Around 23 o'clock on Feb 18, Vadim Plessky wrote:

> IIRC we were already discussing PANOSE matching once.
> There is an opinion that PANOSE matching not flexible enough, and there are 
> better ways to do matching.

PANOSE matching is included in CSS2, but it's not required.  It has the 
advantage of being relatively well documented, if not entirely accurate.

> In particular, you can use HStem and VStem values (arrays) for each font, 
> these values are rather unique for each typeface.
> David Turner proposed us excellent algorithm for doing this (I think it's in 
> XFree86 Fonts archive, but may be it's in FT-devel list)

These are also permitted to be used in CSS2 font matching as far as I can 
determine.

Both of these depend on the application including the appropriate 
information to the matching system; obviously there's not way we can guess 
what the app intended with no data.  So, we should use whatever we have.

> Yes, there is! CSS2 is not flexible enough, besides none of browser vendors
> (to my best knoledge) is going to implement Fonts specification from CSS2.

Mozilla does the required parts of CSS2 (names, weights and sizes), but 
doesn't use panose or stem sizes.

> Therefor, I recommend you to use CSS3 properties (Font module) instead of 
> implementing obsolete (before becoming live!) CSS2.

I'll go get the CSS3 draft and look it over.  My suspicion is that CSS3 
will look a lot like CSS2 with even more optional fields to match on; 
that's fine, it's just more different kinds of data to examine.

> P.S. I am curious: are you going to implement this for upcoming XF 4.3.0?

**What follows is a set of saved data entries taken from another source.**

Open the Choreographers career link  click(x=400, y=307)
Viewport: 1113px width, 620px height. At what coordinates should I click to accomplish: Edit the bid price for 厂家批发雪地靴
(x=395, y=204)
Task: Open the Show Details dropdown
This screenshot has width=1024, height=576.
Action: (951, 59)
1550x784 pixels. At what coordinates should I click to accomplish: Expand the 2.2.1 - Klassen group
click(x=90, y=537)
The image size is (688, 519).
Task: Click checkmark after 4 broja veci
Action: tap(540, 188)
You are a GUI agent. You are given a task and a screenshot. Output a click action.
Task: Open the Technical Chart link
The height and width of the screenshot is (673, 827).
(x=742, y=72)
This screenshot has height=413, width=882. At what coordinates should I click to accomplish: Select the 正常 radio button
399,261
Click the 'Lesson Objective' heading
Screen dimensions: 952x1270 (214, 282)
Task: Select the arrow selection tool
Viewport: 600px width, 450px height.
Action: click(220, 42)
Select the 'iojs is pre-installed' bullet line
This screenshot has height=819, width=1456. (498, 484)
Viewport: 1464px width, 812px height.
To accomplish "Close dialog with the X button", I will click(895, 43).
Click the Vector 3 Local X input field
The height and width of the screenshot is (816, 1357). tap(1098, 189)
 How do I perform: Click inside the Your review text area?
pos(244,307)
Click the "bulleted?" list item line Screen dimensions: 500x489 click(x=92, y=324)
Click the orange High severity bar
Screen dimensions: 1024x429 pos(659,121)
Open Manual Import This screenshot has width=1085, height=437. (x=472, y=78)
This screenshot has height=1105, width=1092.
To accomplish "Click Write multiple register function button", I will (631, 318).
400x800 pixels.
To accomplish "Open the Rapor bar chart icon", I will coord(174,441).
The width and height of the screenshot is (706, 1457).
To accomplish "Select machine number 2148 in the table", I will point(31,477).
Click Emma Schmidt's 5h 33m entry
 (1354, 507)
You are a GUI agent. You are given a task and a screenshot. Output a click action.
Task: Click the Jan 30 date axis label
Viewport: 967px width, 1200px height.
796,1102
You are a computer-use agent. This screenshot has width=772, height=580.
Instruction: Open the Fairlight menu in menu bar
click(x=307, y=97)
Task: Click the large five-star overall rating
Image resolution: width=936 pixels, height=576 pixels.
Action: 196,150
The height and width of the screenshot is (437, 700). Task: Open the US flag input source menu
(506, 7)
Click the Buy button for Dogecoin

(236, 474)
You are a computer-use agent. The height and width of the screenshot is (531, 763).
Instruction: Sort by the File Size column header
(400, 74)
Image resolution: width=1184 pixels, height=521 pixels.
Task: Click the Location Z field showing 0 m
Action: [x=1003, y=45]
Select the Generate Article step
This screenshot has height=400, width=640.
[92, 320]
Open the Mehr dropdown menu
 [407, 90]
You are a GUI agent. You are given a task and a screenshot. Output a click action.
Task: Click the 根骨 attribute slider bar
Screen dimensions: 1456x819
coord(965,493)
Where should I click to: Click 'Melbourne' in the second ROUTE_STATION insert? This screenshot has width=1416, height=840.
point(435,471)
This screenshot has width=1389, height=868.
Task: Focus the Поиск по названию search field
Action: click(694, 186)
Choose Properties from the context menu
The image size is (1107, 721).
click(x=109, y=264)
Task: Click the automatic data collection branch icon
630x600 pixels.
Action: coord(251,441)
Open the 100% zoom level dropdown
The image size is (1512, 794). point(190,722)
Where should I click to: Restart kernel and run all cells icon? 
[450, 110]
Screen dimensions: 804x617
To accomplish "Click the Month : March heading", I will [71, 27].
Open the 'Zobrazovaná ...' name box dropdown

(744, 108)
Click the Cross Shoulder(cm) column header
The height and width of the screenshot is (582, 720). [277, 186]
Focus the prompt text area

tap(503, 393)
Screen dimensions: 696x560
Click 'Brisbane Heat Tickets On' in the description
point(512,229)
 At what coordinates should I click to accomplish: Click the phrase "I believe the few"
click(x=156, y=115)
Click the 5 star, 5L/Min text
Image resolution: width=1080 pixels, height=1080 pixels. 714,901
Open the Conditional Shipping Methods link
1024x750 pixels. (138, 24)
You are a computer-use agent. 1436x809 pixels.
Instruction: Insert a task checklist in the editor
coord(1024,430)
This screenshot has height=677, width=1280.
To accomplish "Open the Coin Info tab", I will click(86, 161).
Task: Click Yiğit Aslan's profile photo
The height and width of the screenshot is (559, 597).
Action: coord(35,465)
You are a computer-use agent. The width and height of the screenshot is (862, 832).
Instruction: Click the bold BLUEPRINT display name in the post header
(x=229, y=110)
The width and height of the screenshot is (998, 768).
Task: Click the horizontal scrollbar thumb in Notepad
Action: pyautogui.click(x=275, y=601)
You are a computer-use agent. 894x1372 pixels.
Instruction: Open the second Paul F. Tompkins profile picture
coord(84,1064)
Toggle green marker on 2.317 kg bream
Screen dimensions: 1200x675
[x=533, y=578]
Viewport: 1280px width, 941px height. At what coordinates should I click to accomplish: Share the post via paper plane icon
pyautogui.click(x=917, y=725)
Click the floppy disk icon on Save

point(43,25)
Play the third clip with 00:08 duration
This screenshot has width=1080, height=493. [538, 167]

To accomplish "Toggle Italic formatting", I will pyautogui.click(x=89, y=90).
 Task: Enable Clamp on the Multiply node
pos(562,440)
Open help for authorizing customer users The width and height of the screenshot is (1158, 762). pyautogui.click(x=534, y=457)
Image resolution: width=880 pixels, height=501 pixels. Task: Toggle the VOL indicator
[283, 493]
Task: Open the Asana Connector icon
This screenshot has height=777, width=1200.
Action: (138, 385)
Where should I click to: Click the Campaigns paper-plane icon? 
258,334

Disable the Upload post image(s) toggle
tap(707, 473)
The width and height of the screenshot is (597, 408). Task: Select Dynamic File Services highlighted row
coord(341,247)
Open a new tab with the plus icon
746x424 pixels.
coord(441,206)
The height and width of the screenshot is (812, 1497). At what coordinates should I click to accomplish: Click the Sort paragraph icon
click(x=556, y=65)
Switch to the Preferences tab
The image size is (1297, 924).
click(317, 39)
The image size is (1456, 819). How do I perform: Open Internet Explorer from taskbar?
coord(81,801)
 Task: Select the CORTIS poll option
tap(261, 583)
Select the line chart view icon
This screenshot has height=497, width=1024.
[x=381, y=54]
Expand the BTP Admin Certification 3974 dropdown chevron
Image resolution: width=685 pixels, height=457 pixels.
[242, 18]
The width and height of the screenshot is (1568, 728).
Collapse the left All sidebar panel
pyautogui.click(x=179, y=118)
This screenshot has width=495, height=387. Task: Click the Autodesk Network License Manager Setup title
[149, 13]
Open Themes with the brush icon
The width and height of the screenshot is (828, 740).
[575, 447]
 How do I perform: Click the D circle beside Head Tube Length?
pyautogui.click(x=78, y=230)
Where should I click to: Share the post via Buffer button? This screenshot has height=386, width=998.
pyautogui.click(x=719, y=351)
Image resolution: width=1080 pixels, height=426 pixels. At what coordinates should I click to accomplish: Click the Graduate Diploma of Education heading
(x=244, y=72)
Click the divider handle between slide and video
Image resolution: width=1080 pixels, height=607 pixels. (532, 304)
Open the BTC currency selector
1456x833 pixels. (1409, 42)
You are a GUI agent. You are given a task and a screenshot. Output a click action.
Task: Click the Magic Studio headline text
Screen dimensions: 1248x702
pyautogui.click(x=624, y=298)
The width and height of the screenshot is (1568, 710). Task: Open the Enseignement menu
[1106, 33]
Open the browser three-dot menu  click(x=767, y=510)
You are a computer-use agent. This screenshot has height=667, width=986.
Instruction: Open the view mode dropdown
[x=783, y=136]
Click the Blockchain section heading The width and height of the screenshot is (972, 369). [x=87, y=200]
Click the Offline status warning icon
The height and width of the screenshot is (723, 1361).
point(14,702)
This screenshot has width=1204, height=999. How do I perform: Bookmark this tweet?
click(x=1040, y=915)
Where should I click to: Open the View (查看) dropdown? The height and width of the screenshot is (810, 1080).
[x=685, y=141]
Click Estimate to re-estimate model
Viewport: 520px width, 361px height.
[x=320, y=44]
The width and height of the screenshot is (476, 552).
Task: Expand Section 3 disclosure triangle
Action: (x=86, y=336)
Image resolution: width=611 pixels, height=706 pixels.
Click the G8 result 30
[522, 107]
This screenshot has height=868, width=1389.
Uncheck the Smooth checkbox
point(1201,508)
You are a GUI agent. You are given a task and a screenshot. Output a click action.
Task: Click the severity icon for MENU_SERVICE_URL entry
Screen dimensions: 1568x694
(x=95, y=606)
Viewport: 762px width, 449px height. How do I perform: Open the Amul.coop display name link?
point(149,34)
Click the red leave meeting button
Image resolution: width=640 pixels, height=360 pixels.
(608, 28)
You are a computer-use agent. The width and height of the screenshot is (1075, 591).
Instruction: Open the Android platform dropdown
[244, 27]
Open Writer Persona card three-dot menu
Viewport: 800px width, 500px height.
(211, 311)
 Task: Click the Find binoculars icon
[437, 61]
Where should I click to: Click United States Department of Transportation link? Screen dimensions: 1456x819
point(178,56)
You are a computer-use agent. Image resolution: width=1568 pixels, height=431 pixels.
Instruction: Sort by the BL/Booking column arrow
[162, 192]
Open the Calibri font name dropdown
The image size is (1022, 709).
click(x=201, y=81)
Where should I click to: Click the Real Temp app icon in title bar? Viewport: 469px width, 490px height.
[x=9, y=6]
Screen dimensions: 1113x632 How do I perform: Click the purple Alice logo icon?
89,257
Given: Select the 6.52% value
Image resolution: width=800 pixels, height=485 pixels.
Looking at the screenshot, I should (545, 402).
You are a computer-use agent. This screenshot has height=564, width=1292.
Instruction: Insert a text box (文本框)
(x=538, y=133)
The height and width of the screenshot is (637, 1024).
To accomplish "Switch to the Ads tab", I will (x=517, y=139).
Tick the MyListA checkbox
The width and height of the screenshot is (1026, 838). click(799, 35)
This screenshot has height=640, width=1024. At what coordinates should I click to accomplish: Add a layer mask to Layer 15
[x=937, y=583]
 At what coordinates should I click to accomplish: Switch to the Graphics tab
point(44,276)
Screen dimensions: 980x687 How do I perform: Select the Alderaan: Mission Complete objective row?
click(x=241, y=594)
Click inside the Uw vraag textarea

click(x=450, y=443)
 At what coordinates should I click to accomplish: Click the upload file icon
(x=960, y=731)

Yes.  Xft has already been replaced with a new version which is now 
dependent on a non-X font configuration library; tuning that library is 
the current plan, I believe it will be relatively complete when a more 
standard font matching scheme is in place.

Mozilla and Gtk+ 2.0 are already ported to the new library. Both look 
quite nice, although the matching doesn't do the CSS2 weight replacement 
yet.  Of course, the core clients are already there as well.  Qt will take 
a bit of work and I haven't done that yet.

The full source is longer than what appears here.